> [Exercise prompt] Going through the entries below, copy out each line that contains "width".

*** Exercise inputs ***

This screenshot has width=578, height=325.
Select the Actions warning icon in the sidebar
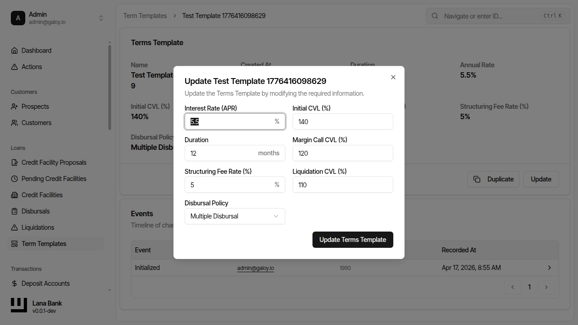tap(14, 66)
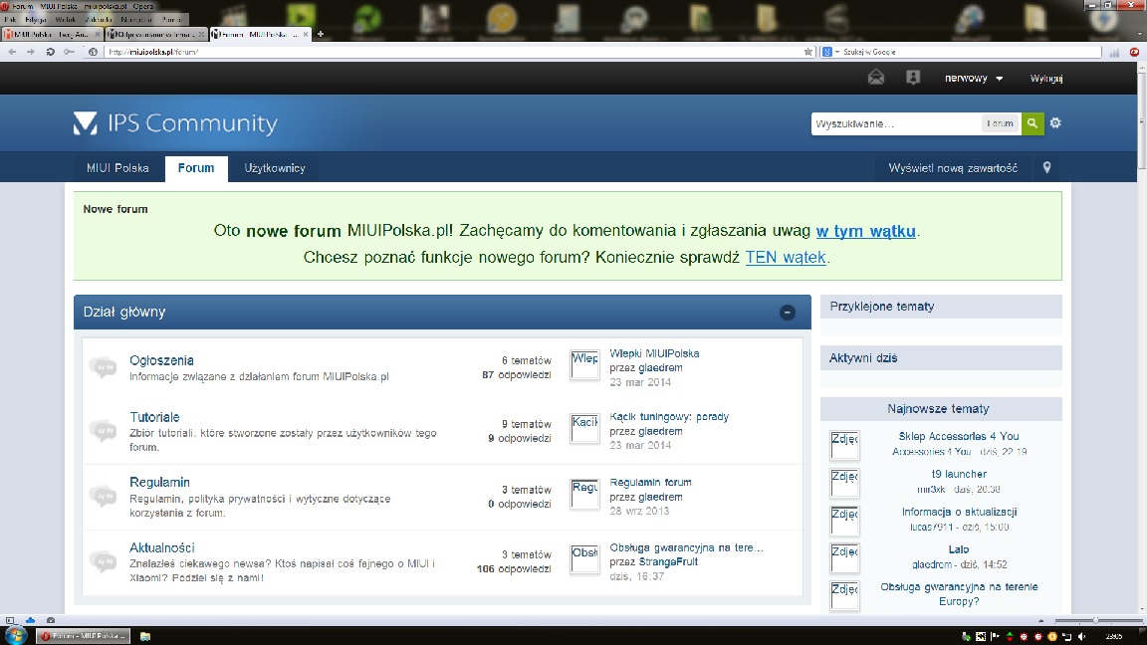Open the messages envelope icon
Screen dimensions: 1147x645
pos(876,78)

*** End of Exercise inputs ***
*** Exercise inputs ***

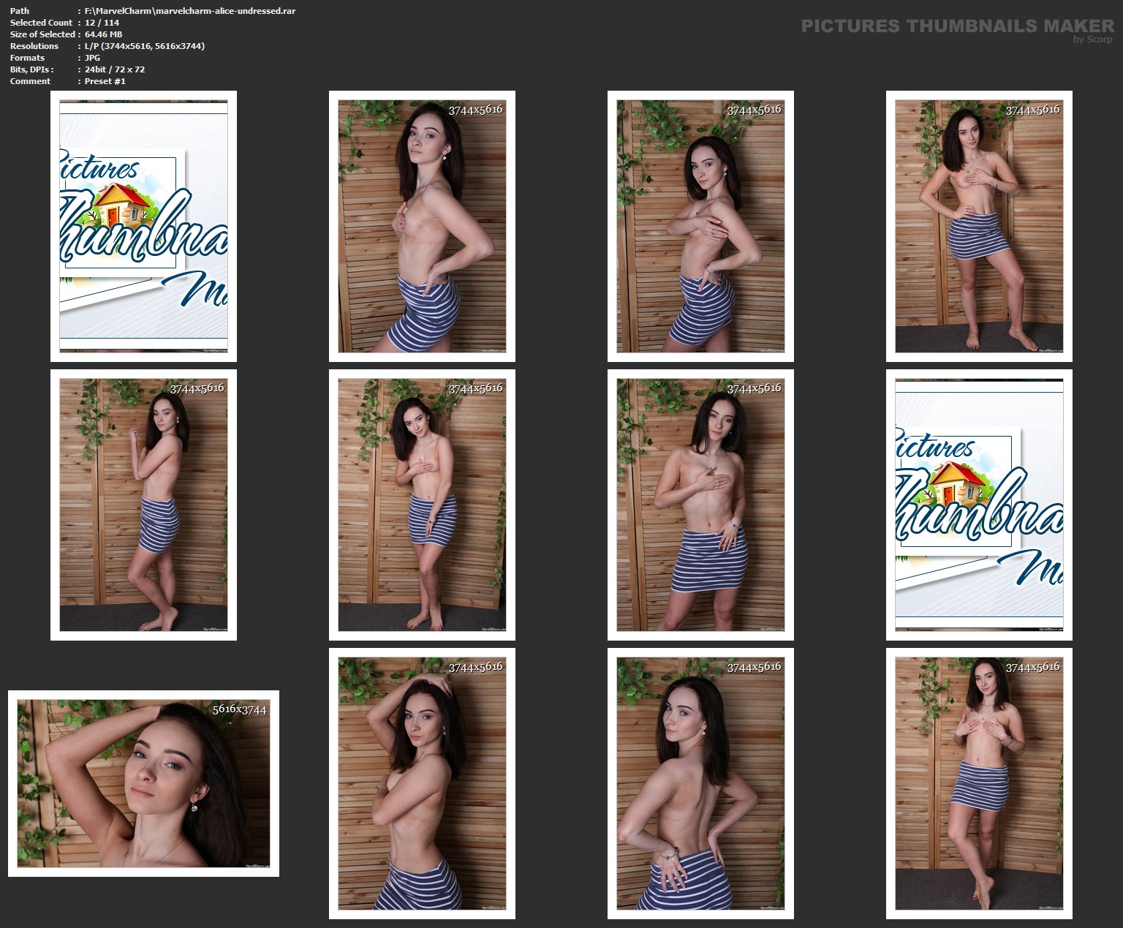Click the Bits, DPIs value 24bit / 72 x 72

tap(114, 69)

*** End of Exercise inputs ***
*** Exercise inputs ***

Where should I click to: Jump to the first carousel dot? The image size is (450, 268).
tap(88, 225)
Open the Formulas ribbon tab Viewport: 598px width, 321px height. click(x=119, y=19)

*** End of Exercise inputs ***

> [Reply to the exercise]
This screenshot has width=578, height=325.
Open the Formulas ribbon tab Viewport: 598px width, 321px height. click(x=119, y=19)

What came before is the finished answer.